Clamp-Crushing versus stapler hepatectomy for transection of the parenchyma in elective hepatic resection (CRUNSH) - A randomized controlled trial (NCT01049607)
- Equal contributors
1 Department of General, Visceral and Transplant Surgery, University of Heidelberg, Germany
2 Institute of Medical Biometry and Informatics, University of Heidelberg, Germany
BMC Surgery 2011, 11:22 doi:10.1186/1471-2482-11-22Published: 4 September 2011
Hepatic resection is still associated with significant morbidity. Although the period of parenchymal transection presents a crucial step during the operation, uncertainty persists regarding the optimal technique of transection.

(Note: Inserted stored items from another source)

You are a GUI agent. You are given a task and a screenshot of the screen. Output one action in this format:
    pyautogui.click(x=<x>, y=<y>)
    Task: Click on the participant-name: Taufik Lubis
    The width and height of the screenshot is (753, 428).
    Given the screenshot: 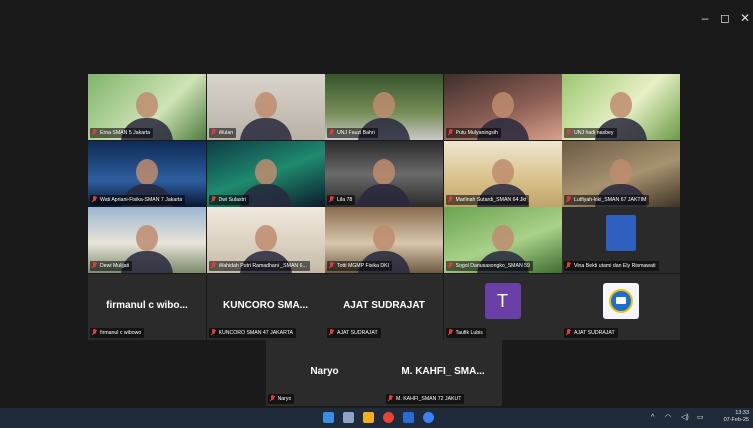 What is the action you would take?
    pyautogui.click(x=469, y=332)
    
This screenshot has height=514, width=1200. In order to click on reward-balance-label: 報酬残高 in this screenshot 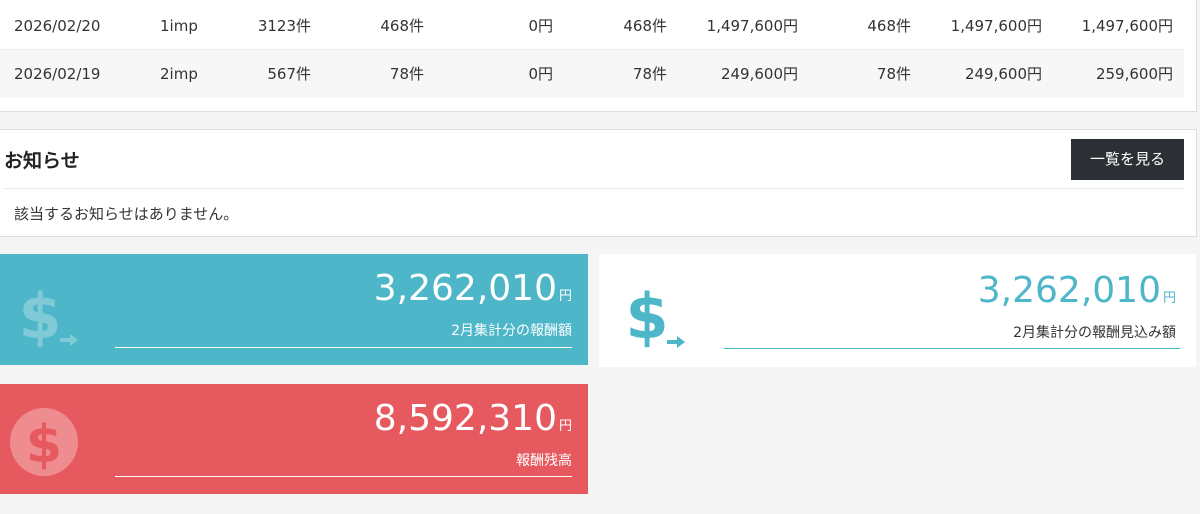, I will do `click(544, 461)`.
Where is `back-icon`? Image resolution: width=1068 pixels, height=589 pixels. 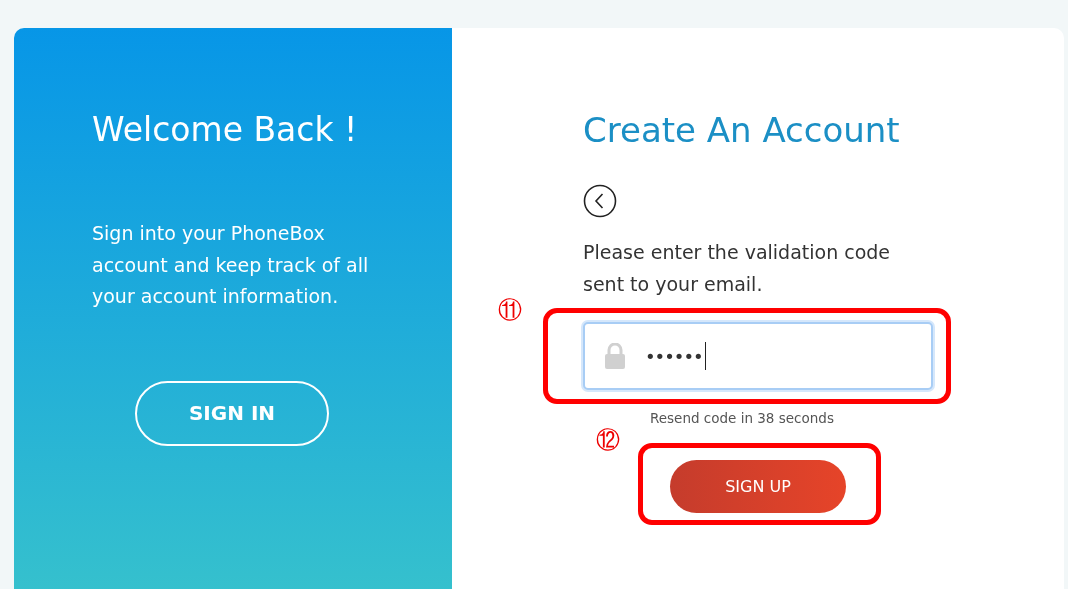 back-icon is located at coordinates (600, 201).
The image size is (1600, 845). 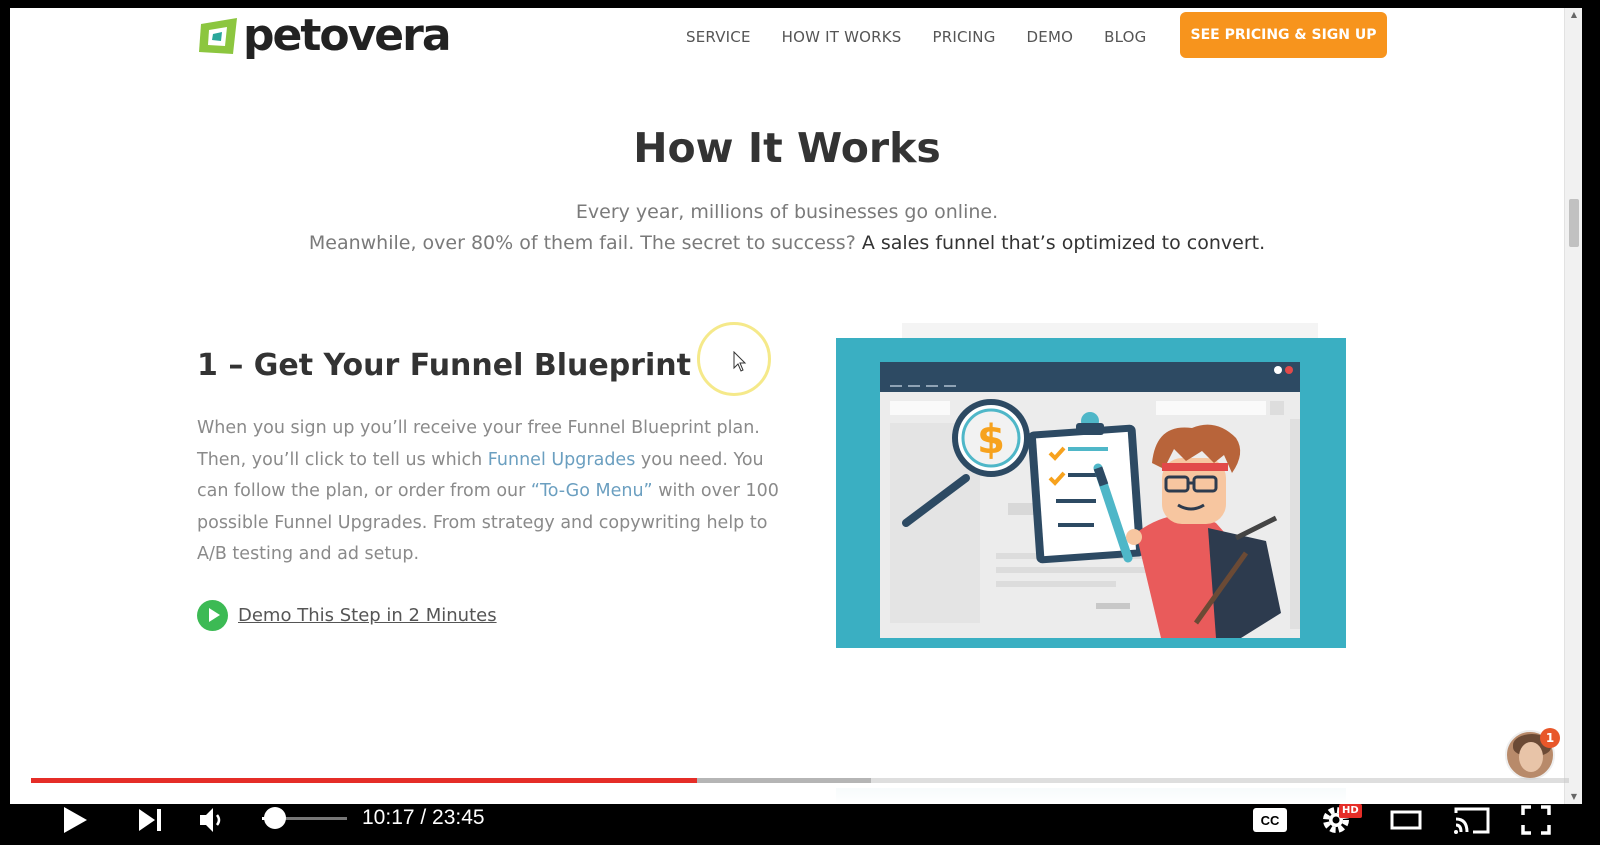 What do you see at coordinates (592, 491) in the screenshot?
I see `to-go-menu-link: “To-Go Menu”` at bounding box center [592, 491].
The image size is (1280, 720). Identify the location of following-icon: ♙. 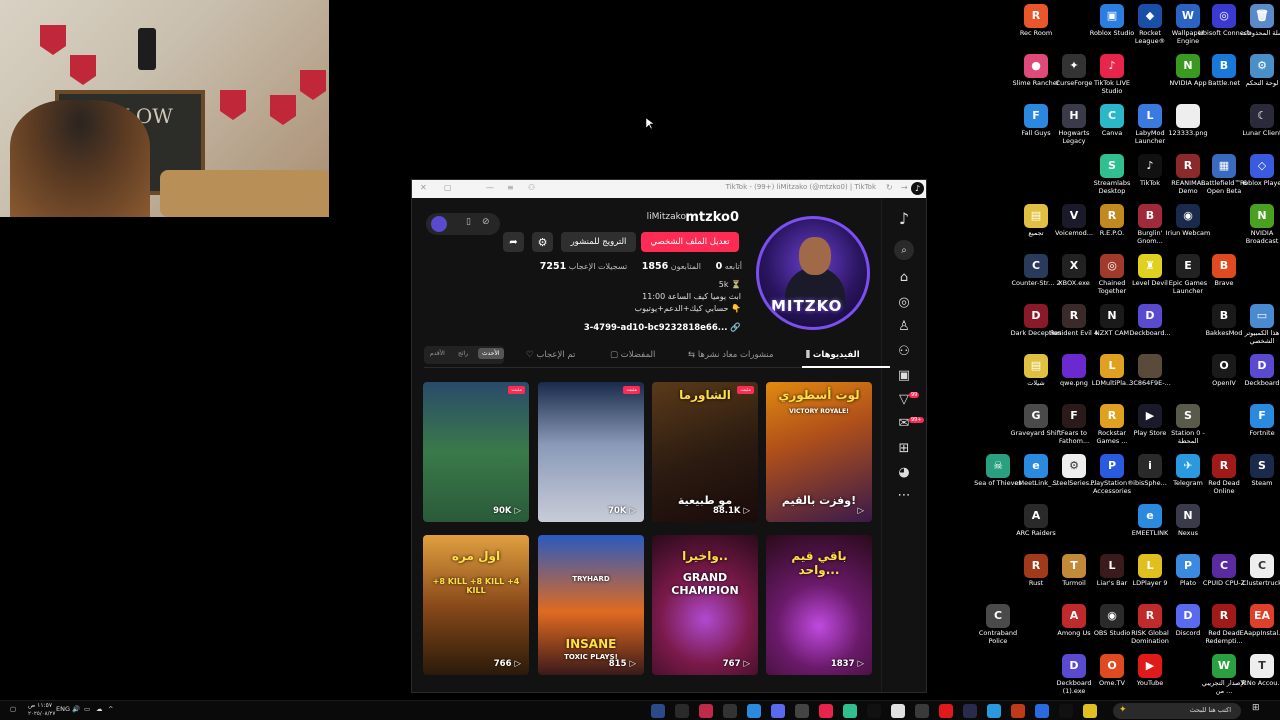
(904, 326).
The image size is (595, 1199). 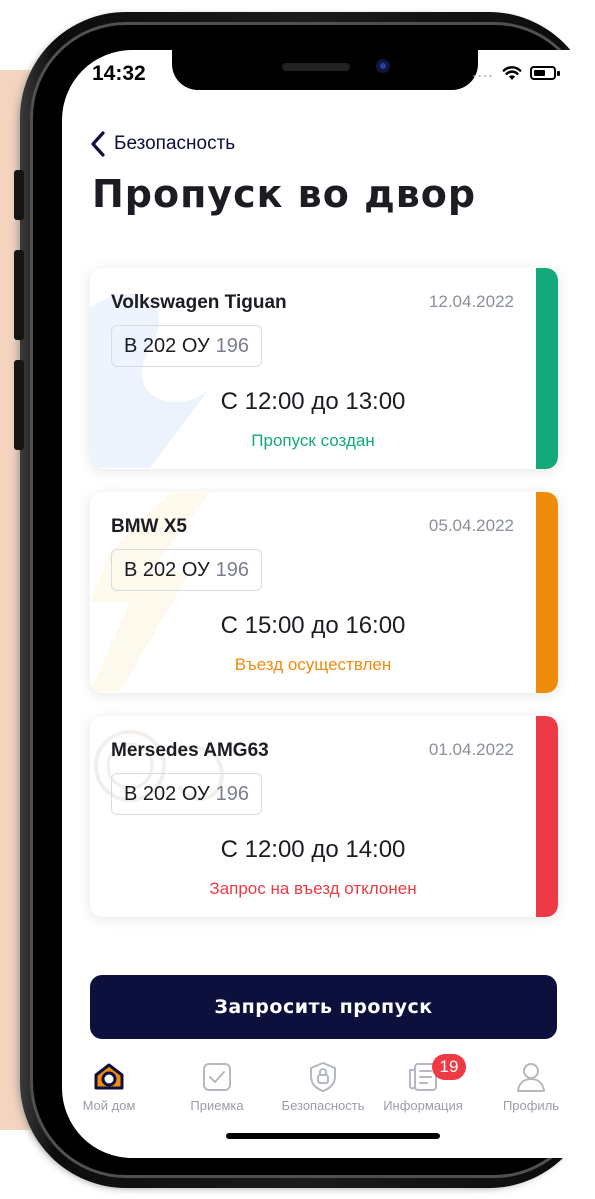 What do you see at coordinates (449, 1067) in the screenshot?
I see `notification-badge: 19` at bounding box center [449, 1067].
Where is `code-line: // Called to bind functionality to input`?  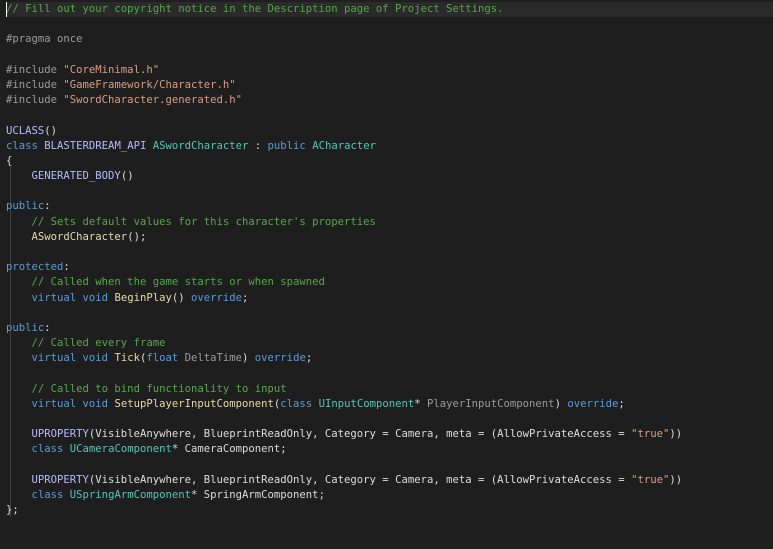
code-line: // Called to bind functionality to input is located at coordinates (390, 390).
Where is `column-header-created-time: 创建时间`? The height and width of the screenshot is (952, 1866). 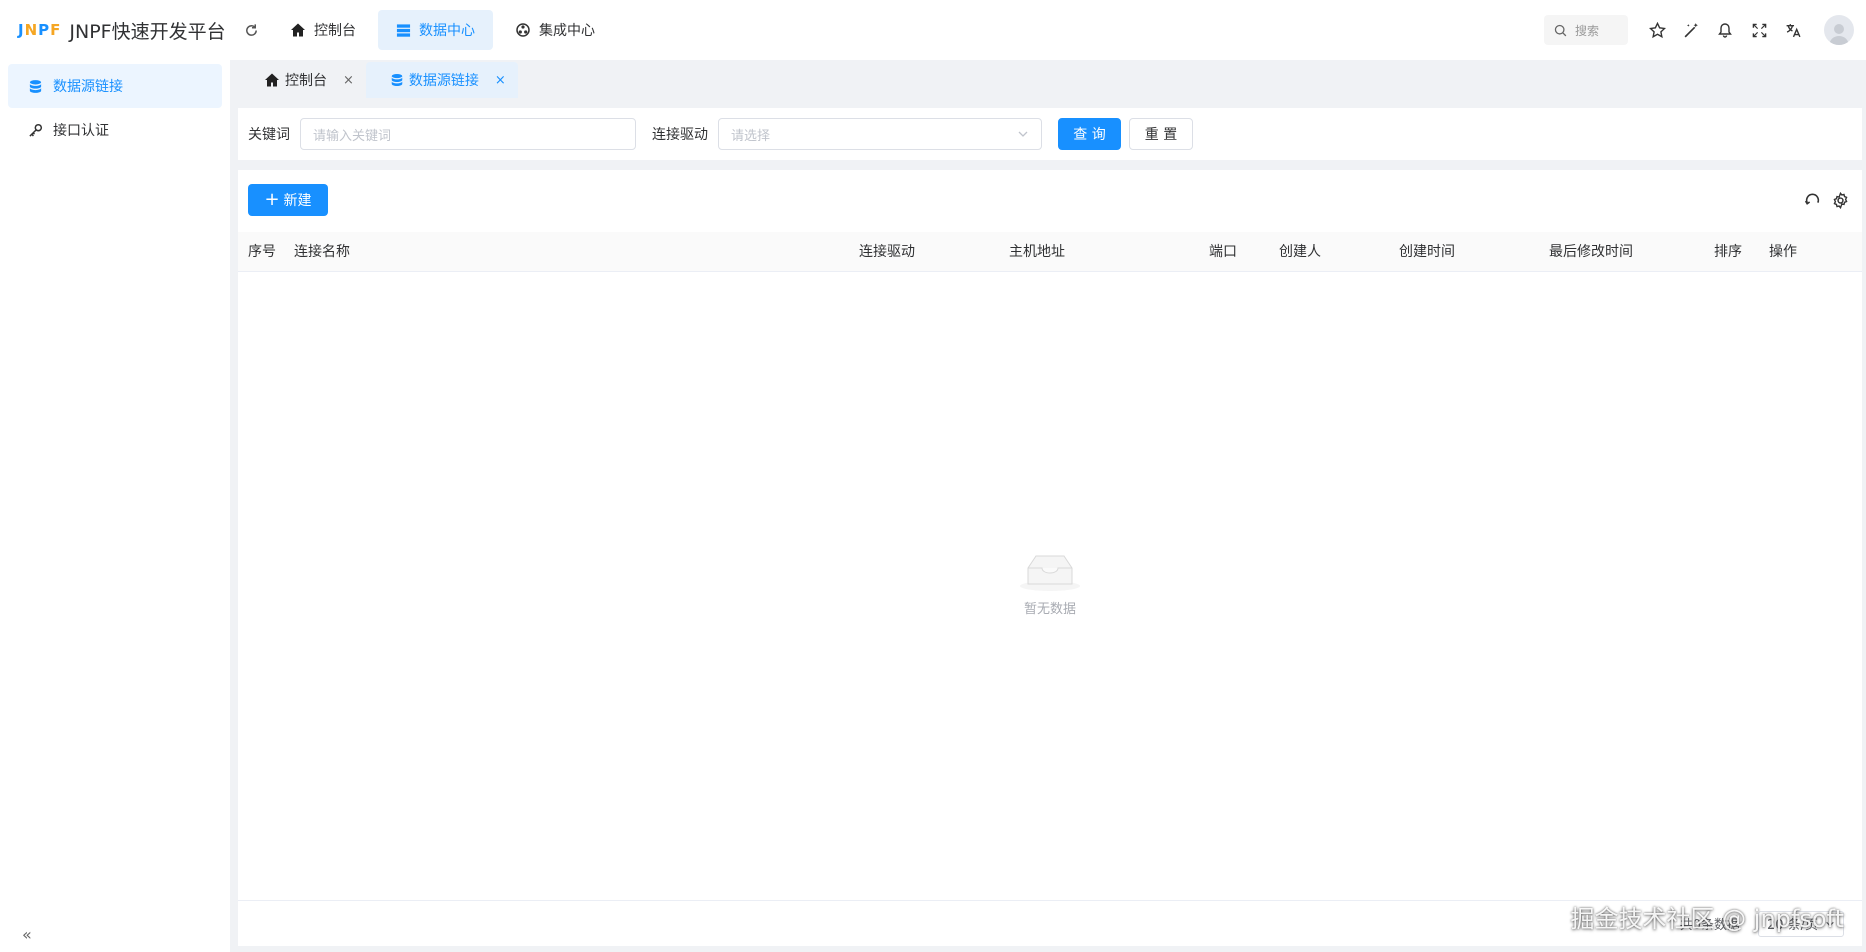
column-header-created-time: 创建时间 is located at coordinates (1427, 252).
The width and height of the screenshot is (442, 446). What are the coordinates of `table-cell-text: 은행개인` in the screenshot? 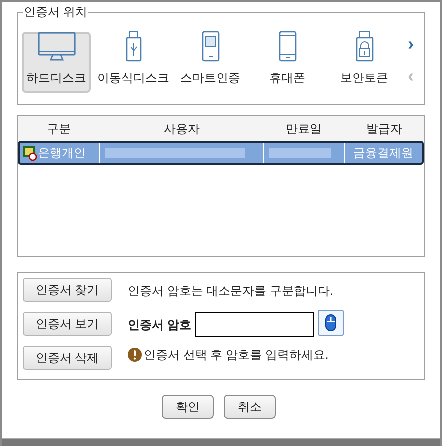 It's located at (62, 154).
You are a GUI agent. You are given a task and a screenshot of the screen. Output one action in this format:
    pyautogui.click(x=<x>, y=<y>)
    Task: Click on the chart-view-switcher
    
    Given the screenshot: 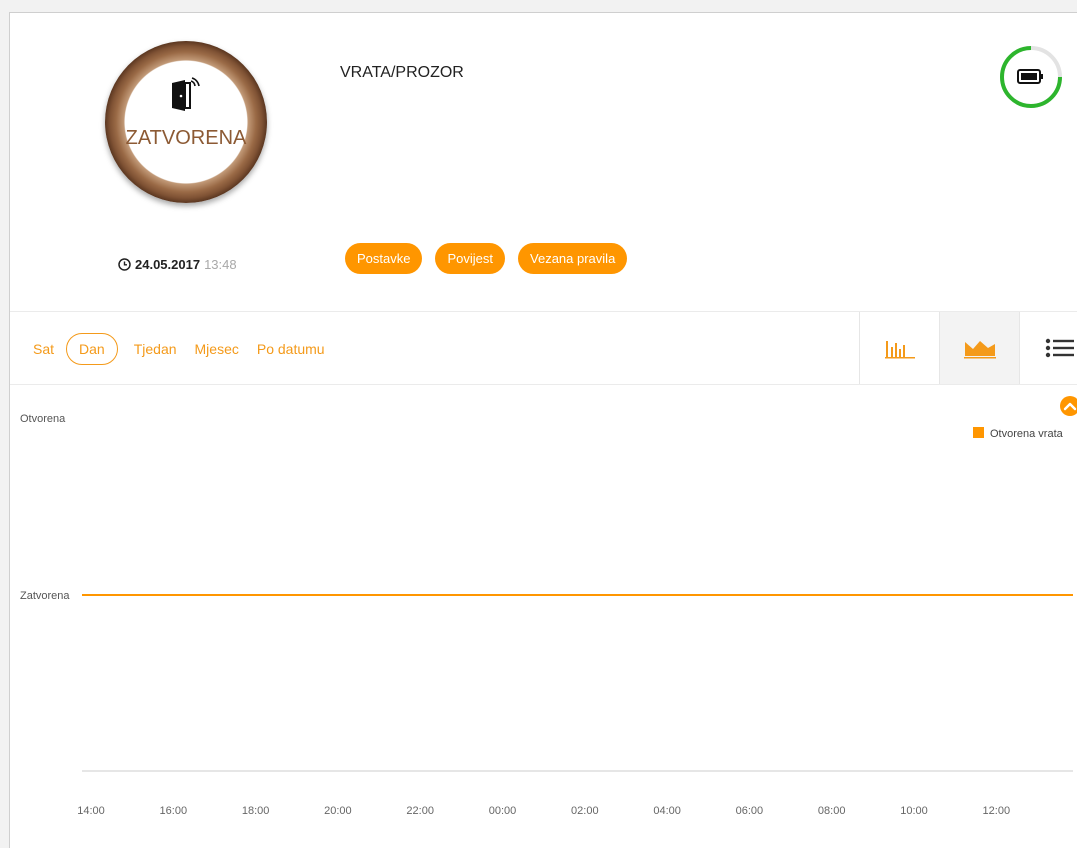 What is the action you would take?
    pyautogui.click(x=968, y=348)
    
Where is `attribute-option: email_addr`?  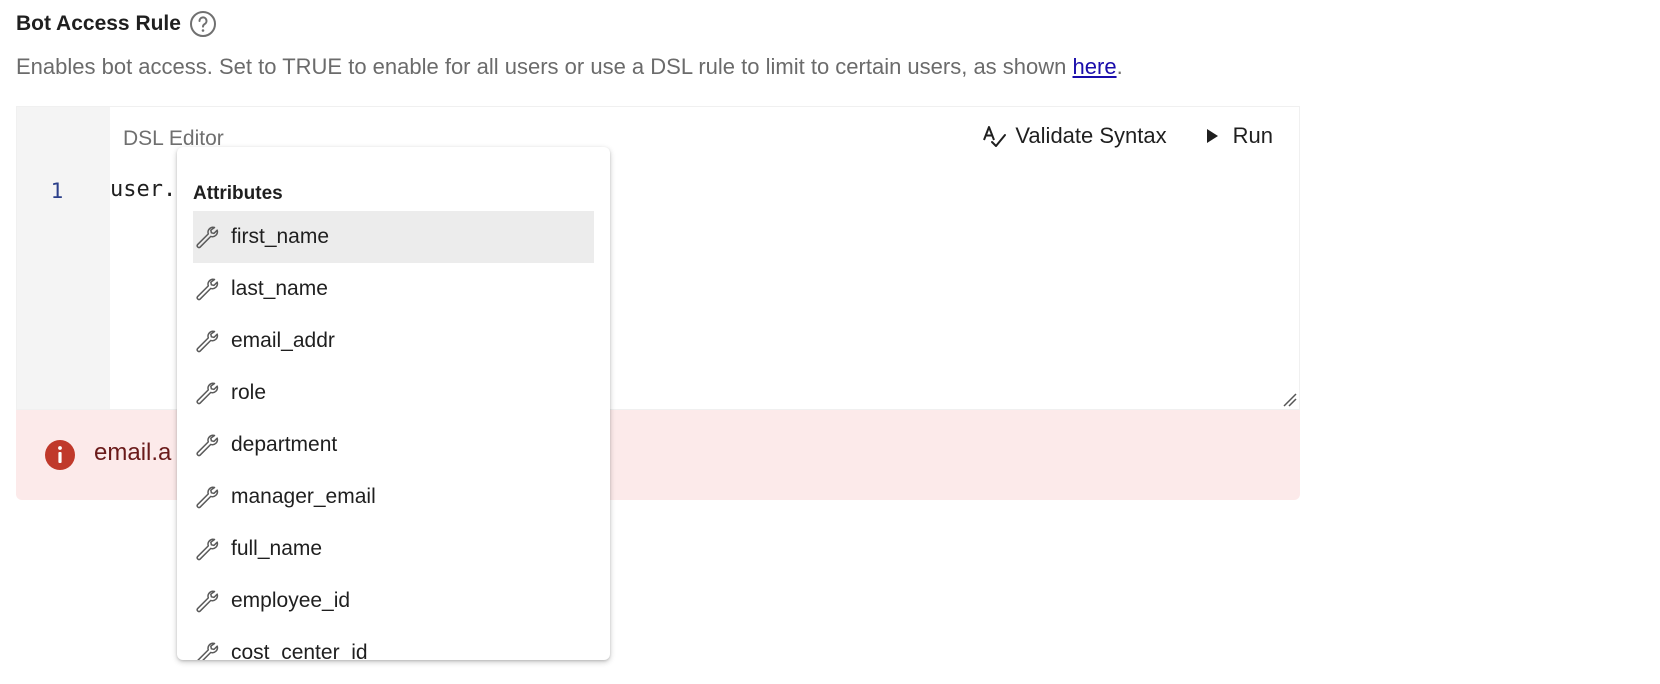 attribute-option: email_addr is located at coordinates (394, 341).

It was the aim of the present randomized controlled trial to evaluate the efficacy and safety of hepatic resection using the technique of stapler hepatectomy compared to the simple clamp-crushing technique.
The CRUNSH Trial is a prospective randomized controlled single-center trial with a two-group parallel design. Patients scheduled for elective hepatic resection without extrahepatic resection at the Department of General-, Visceral- and Transplantation Surgery, University of Heidelberg are enrolled into the trial and randomized intraoperatively to hepatic resection by the clamp-crushing technique and stapler hepatectomy, respectively. The primary endpoint is total intraoperative blood loss. A set of general and surgical variables are documented as secondary endpoints. Patients and outcome-assessors are blinded for the treatment intervention.
The CRUNSH Trial is the first randomized controlled trial to evaluate efficacy and safety of stapler hepatectomy compared to the clamp-crushing technique for parenchymal transection during elective hepatic resection.